Anatra o coniglio? Un’immagine per definire quanto siamo creativi

Le c.d. “figure ambigue” hanno sempre esercitato un certo fascino. Lo dimostra, ad es., il “dibattito” che si è acceso sul web negli ultimi giorni a proposito di un’illusione ottica (l’anatra ed il coniglio), per la verità piuttosto “datata”, che tuttavia è utile per “scoprire” alcuni tratti della nostra personalità.

L’immagine è stata pubblicata per la prima volta in una rivista tedesca nel 1892 e poi divenuta famosa grazie allo psicologo americano Joseph Jastrow, qualche anno dopo. E’ stata inoltre ripresa in alcuni testi, tra i quali ad es. anche Arte di ascoltare e mondi possibili, di Marianella Sclavi (Bruno Mondadori, 2003, p. 36).

Quello che vedete nell’immagine è la testa di un’anatra (che guarda verso sinistra) oppure quella di un coniglio (che guarda verso destra)?

Ora aldilà di ciò che vediamo (anatra o coniglio che sia), secondo alcune ricerche, ciò che fa la differenza in realtà è la velocità con la quale il nostro cervello riesce a passare dall’una all’altro.
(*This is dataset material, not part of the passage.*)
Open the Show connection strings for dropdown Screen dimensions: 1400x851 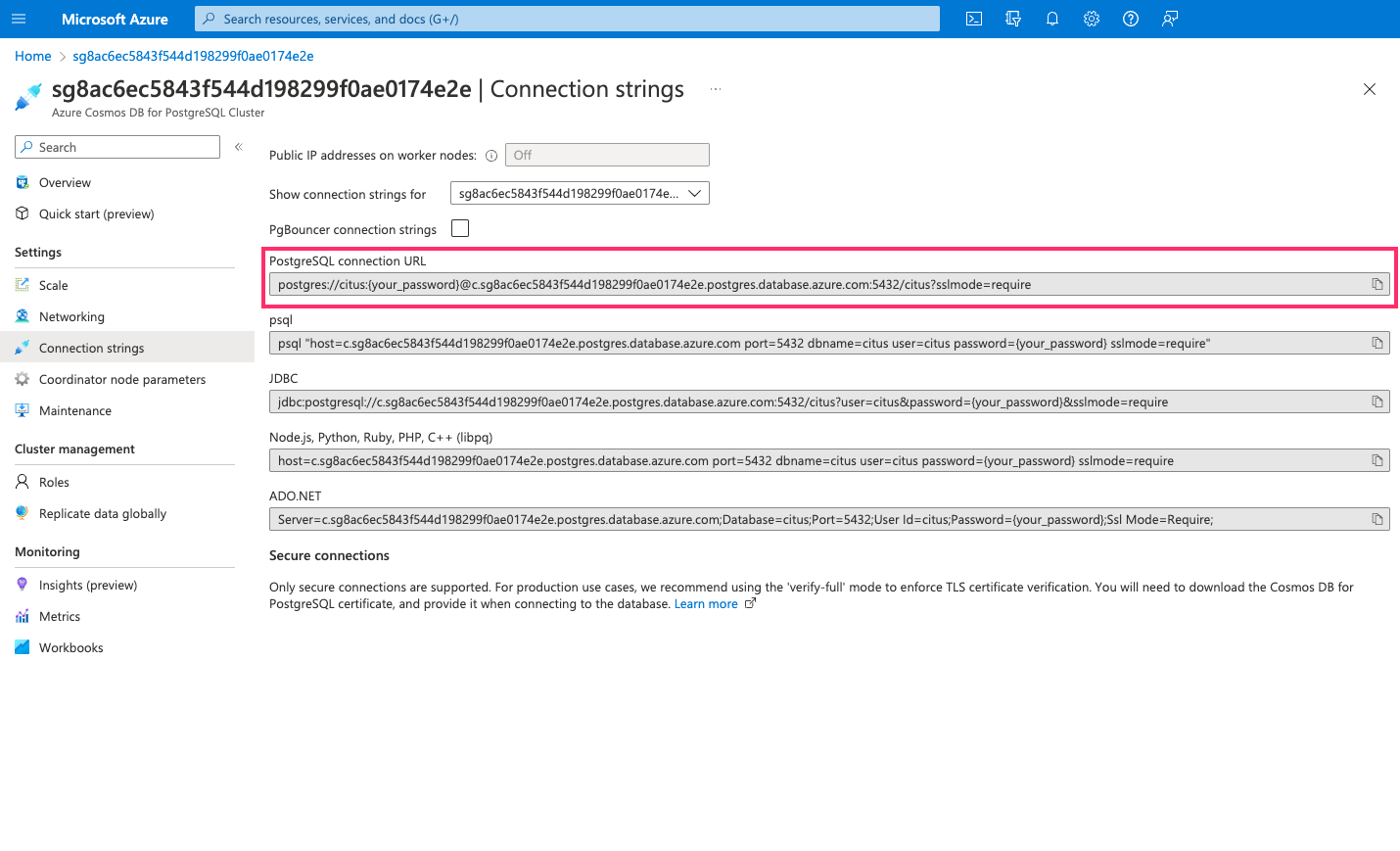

Infatti, più (velocemente) siamo in grado di passare da una figura all’altra e maggiore è la capacità di produrre “nuove realtà” e quindi di essere creativi.

Questo accade perché le persone con maggiore creatività sono anche più capaci di cercare nuovi usi per un oggetto esistente o per effettuare collegamenti tra idee o cose non precedentemente collegate.

Quindi, ciò che conta non sarebbe ciò che vediamo, ma, soprattutto, la capacità di vedere (anche e con quale velocità) cose diverse da quelle che vediamo… E tutto, partendo da un’anatra (o da un coniglio).